ISRAEL today took back up to 181 Palestinian deportees it allowed to

return after nine months in exile in Lebanon.

Witnesses said nine buses, their windows painted white, entered Israel

through the Egel crossing point from Lebanon under heavy army escort.

Israel Radio said the deportees inside were bound but not blindfolded

as they were when Israel dumped them in south Lebanon in December.

About 150 right-wing Israelis protested against the return of the

exiles, part of 415 men Israel originally expelled on December 17 last

year, saying they had links with violent Islamic groups Hamas and the

Islamic Jihad.

Police detained at least five demonstrators who tried to block the

road through the town of Kiryat Shmona to prevent the buses from going

through, Israel Radio said.

Israel said some of the returnees would go straight to jail to face

new charges or finish prison sentences while others would go home after

questioning.

Israel has agreed to take back 189 men, leaving 207 still stuck in a

no man's land between Lebanese and Israeli army lines. But Israel Radio

said eight men had chosen at the last minute to stay behind with the

remaining deportees.

The returning exiles were searched and their identities checked before

they boarded buses on their way to detention camps in Israel where they

would be questioned.

Israel had said the Arabs would be banished for a maximum of two years

but halved the expulsion periods after international condemnation, thus

allowing the deportees to come back in stages. The deportees initially

rejected the Israeli offer to return in stages but later changed their

minds.

Nineteen returned early this year after they fell sick or Israel said

they had been expelled by mistake.

The deportees crossed as the PLO and Israel were on the verge of

announcing mutual recognition. Israel insists that the PLO end the

Palestinian uprising in the occupied West Bank and Gaza Strip as part of

the mutual recognition agreement.

Hamas and Islamic Jihad oppose the agreement and vow to continue the

Intifada.

Deputy defence minister Mordechi Gur said the return of the deportees

could spark unrest in the occupied territories.

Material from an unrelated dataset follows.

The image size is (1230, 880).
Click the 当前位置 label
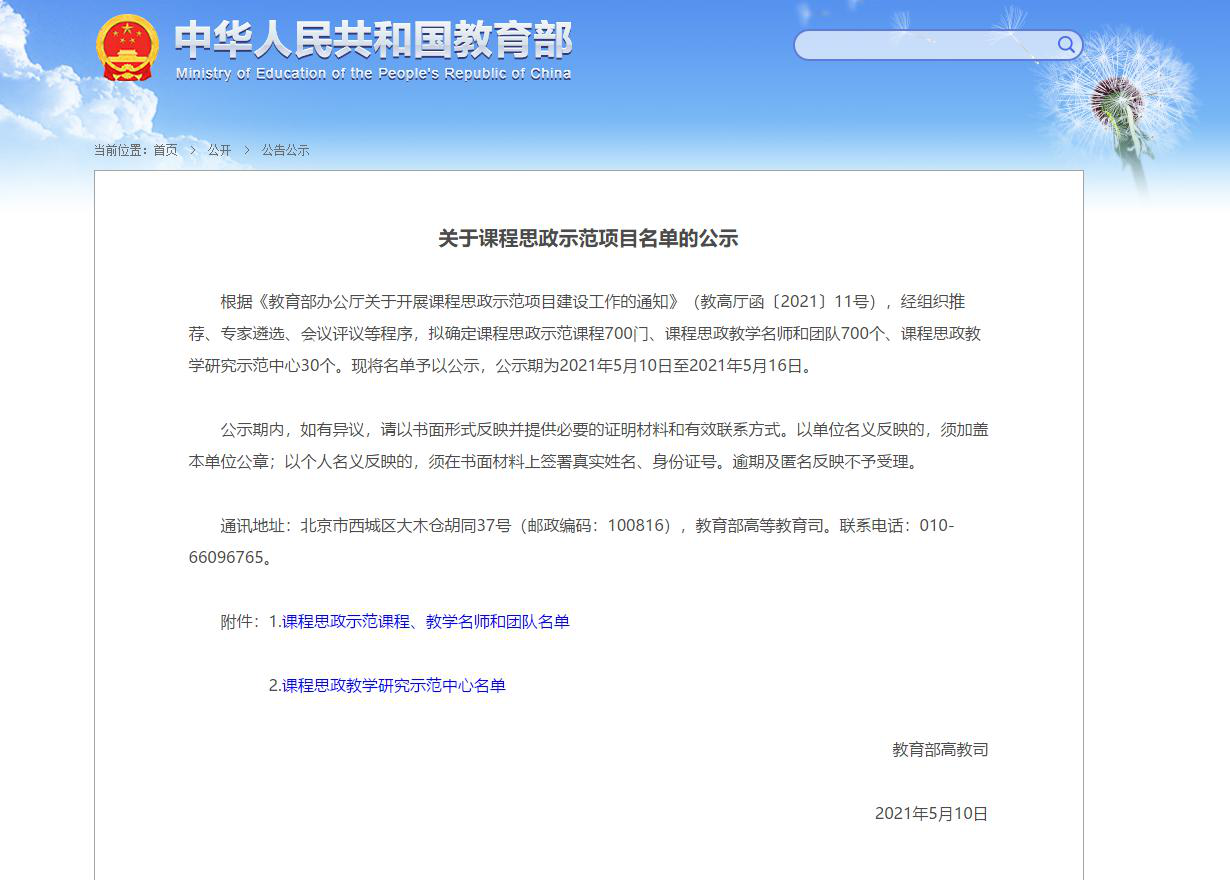(x=120, y=150)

''However, we are taking every measure to reduce the risk involved in

bringing them back,'' Gur told Israel Radio.

* Palestinians in the Israeli-occupied territories are coming out in

support of PLO chairman Yasser Arafat's accord with Israel on self-rule

in the West Bank and Gaza Strip.

Supporters of Arafat's mainstream Fatah movement and the Fida party,

the two main PLO groups behind the accord, have been holding rallies

throughout the West Bank and Gaza Strip in an effort to drum up support

for the deal.

The latest activity was a demonstration by some 300 supporters of the

PLO's mainstream Fatah movement who held a march today in Gaza City

despite a general strike marking the monthly anniversary of the

Intifada.

Though small, the demonstration was significant since it took place in

the Sheikh Radwan neighbourhood of Gaza City, a stronghold for the Hamas

Islamic Resistance Movement.

''These meetings are intended to show support to the PLO, the sole

legitimate representative of the Palestinian people, and also to show

backing to the agreement about to be signed,'' said Ramadan al-Najjar,

deputy head of the Political Guidance Committees in the Gaza Strip, an

off-shoot of Fatah formed recently to rally support for the agreement.

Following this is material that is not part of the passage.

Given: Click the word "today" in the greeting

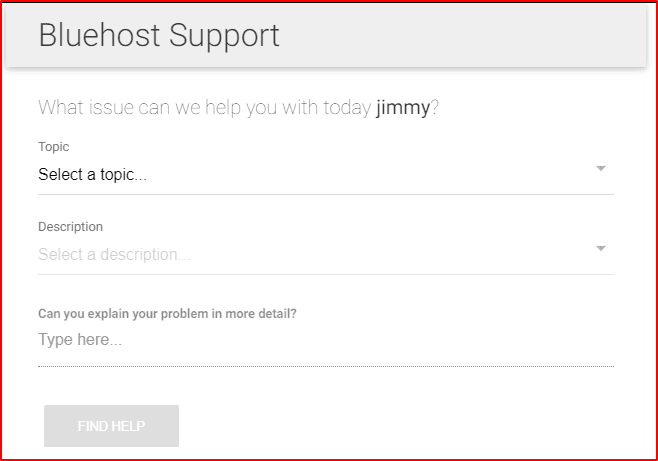Looking at the screenshot, I should pos(347,108).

The Israel-PLO accord, which calls for an immediate Israeli withdrawal

from the Gaza Strip and the West Bank enclave of Jericho, and for

self-rule in the rest of the West Bank, has divided Palestinians in the

occupied territories.

Palestinians say support for Arafat's accord has been growing among

common Arabs eager to see Israel's 26-year-old occupation of their land

end.

The Palestinian People's Party, the former Communist party which had

boycotted the last three rounds of Israeli-Arab negotiations in

Washington, now says the accord has many positive points.

Top pro-PLO leaders Faisal al-Husseini and Sari Nusseibeh have been

drawing more supporters into rallies they have been holding throughout

the occupied territories.

Yesterday, some 5000 Palestinians attended a rally by Nusseibeh in the

West Bank's Jenin refugee camp. The event carried on late into the

night.

In the southern West Bank city of Hebron, a known stronghold for

Hamas, more than 3000 Palestinians gathered to cheer the agreement.